S-Allylcysteine, a garlic compound, protects against oxidative stress in 1-methyl-4-phenylpyridinium-induced parkinsonism in mice.
S-Allylcysteine (SAC), the most abundant organosulfur compound in aged garlic extract, has multifunctional activity via different mechanisms and neuroprotective effects that are exerted probably via its antioxidant or free radical scavenger action. The 1-methyl-4-phenyl-1,2,3,6-tetrahydropyridine-treated mouse has been the most widely used model for assessing neuroprotective agents for Parkinson's disease. 1-Methyl-4-phenylpyridinium (MPP(+)) is the stable metabolite of 1-methyl-4-phenyl-1,2,3,6-tetrahydropyridine, and it causes nigrostriatal dopaminergic neurotoxicity.
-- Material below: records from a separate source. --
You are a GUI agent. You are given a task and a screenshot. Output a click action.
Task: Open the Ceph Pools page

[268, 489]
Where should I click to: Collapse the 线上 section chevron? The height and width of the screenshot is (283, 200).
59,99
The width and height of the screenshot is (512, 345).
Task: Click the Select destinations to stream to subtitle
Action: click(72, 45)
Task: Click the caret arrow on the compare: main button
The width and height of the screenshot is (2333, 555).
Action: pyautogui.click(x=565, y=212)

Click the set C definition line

Previous studies suggest that oxidative stress, via free radical production, is involved in MPP(+)-induced neurotoxicity. Here, we report on the neuroprotective effect of SAC against oxidative stress induced by MPP(+) in the striatum of C57BL/6J mice. Mice were pretreated with SAC (125 mg/kg ip) daily for 17 days, followed by administration of MPP(+) (0.72 mg/kg icv), and were sacrificed 24 h later to evaluate lipid peroxidation, different antioxidant enzyme activities, spontaneous locomotor activity and dopamine (DA) content. MPP(+) administration resulted in a significant decrease in DA levels in the striatum. Mice receiving SAC (125 mg/kg ip) had significantly attenuated MPP(+)-induced loss of striatal DA levels (32%). The neuroprotective effect of SAC against MPP(+) neurotoxicity was associated with blocked (100% of protection) of lipid peroxidation and reduction of superoxide radical production - indicated by an up-regulation of Cu-Zn-superoxide dismutase activity - both of which are indices of oxidative stress. Behavioral analyses showed that SAC improved MPP(+)-induced impairment of locomotion (35%). These findings suggest that in mice, SAC attenuates MPP(+)-induced neurotoxicity in the striatum and that an antioxidant effect against oxidative stress may be partly responsible for its observed neuroprotective effects.